Intron 2 of MALAT1 dictates its localization to nuclear speckles.

(A) RNA-FISH images for MALAT1 and Immunofluorescence images for SON in a HCT116 MALAT1-KO clone (clone 1) where Empty Vector (EV) or constructs that exogenously express MALAT1 transcripts were re-introduced using a doxy-inducible lentivirus. Expressed MALAT1 transcripts were full-length (WT) or intron 1 deleted (del-1) or intron 2 deleted (del-2) or both introns deleted simultaneously (del-1+2). The cells were first treated with 1 μg/mL doxycycline for 48 h to induce MALAT1 expression. MALAT1 without intron 2 does not enrich in speckles as it is shown with SON protein. Scale bar is 10 μm. (B) Graph showing quantification of the percentage of cells where MALAT1 transcripts are enriched in speckles or being diffused in HCT116 cells clone 1. Error bars represent standard deviations from 2 independent experiments.

Intron 2 regulates the migration capacity of MALAT1 in breast cancer cells.

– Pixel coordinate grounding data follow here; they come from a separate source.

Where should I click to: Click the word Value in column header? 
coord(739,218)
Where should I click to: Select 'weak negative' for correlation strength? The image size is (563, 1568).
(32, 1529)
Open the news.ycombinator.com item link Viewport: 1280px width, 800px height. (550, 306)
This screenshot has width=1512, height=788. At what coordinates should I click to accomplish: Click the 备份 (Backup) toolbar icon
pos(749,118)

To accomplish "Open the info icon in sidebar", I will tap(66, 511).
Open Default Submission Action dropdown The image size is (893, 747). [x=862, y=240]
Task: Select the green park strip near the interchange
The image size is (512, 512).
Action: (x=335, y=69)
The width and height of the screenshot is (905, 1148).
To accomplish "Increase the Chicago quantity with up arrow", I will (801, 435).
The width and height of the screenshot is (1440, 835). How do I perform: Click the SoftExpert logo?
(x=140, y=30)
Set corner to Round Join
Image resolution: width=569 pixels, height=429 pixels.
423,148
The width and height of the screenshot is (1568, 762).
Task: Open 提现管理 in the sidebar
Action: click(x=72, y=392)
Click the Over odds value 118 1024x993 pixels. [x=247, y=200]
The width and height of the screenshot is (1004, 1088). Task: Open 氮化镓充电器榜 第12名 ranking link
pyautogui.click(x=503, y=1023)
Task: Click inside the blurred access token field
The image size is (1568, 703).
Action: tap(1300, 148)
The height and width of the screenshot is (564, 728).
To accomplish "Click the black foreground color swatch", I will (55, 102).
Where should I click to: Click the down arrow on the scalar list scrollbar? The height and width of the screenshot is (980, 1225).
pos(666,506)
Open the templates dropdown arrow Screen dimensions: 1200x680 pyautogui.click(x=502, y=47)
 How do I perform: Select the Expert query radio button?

(A) RNA-FISH images for MALAT1 and Immunofluorescence images for SON are shown upon transfection of MDA-MB-231 cells with siCTRL or siU2AF2. MALAT1 is enriched in nuclear speckles in the siCTRL but not upon U2AF2 knockdown. (B) Quantitation of the speckle to nuclear plasma MALAT1 signal ratio in the three replicates in panel (A). (C) RNA-FISH images for MALAT1 and Immunofluorescence images for SON in MDA-MB-231 clones either WT, or whole locus MALAT1 deletion, or intron 2 deletion. When intron 2 is deleted, MALAT1 does not enrich in speckles as it is shown with SON protein. Scale bar is 10 μm. (D) Quantitation of the speckle to nuclear plasma MALAT1 signal ratio in the three replicates in panel (C). (E) Graph showing quantification of the percentage of MALAT1 transcripts enriched in speckles or being diffused in MDA-MB-231 cells in panel (C), N=2. (F) Bar graph showing the number of cells that have migrated in transwell migration assays conducted in MDA-MB-231 WT, MALAT1 KO and MALAT1 – intron 2 deletion clones. Intron 2 deletion leads to decreased migration potential. The number of cells are the sum of cells from 5 different fields, N=4. *p<0.05, **p<0.01, ***p<0.001, ****p<0.0001.